_DATA PROVIDED_
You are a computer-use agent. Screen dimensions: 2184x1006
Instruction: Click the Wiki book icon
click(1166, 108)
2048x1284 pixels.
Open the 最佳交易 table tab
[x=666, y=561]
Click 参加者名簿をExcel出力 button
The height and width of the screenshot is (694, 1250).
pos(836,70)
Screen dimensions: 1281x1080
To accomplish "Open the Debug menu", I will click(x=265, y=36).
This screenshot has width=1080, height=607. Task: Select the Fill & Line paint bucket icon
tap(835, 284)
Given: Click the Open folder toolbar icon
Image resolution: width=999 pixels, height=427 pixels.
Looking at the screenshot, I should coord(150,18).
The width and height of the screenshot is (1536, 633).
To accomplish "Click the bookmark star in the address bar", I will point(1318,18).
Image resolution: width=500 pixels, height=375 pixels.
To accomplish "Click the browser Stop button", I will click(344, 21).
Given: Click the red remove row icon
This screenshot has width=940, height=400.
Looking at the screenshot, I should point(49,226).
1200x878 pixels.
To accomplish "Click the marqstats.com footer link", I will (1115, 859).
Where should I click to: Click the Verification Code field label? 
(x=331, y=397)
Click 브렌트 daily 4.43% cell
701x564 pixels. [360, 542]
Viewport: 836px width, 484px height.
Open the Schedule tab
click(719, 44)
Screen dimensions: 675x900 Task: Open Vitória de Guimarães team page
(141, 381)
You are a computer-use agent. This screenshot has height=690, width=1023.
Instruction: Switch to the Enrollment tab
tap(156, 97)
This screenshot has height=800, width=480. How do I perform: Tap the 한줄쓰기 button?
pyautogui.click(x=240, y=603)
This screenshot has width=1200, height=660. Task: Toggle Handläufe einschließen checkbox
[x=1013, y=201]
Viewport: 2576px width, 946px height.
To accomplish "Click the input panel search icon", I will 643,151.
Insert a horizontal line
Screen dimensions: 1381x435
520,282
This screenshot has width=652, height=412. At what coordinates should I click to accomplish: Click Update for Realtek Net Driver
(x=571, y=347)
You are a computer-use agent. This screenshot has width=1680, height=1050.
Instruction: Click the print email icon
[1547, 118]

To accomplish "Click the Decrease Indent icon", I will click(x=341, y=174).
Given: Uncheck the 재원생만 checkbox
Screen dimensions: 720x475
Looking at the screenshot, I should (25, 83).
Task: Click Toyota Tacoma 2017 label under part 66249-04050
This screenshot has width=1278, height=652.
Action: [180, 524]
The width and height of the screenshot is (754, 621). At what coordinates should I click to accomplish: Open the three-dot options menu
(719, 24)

_BRIEF_
From the line containing "has width=1680, height=1050." to the last line of the listing, write everything out exactly. Nothing outside that stretch belongs.

_RESPONSE BELOW_
You are a computer-use agent. This screenshot has width=1680, height=1050.
Instruction: Click the print email icon
[1547, 118]

To accomplish "Click the Decrease Indent icon", I will click(x=341, y=174).
Given: Uncheck the 재원생만 checkbox
Screen dimensions: 720x475
Looking at the screenshot, I should (25, 83).
Task: Click Toyota Tacoma 2017 label under part 66249-04050
This screenshot has width=1278, height=652.
Action: [180, 524]
The width and height of the screenshot is (754, 621). At what coordinates should I click to accomplish: Open the three-dot options menu
(719, 24)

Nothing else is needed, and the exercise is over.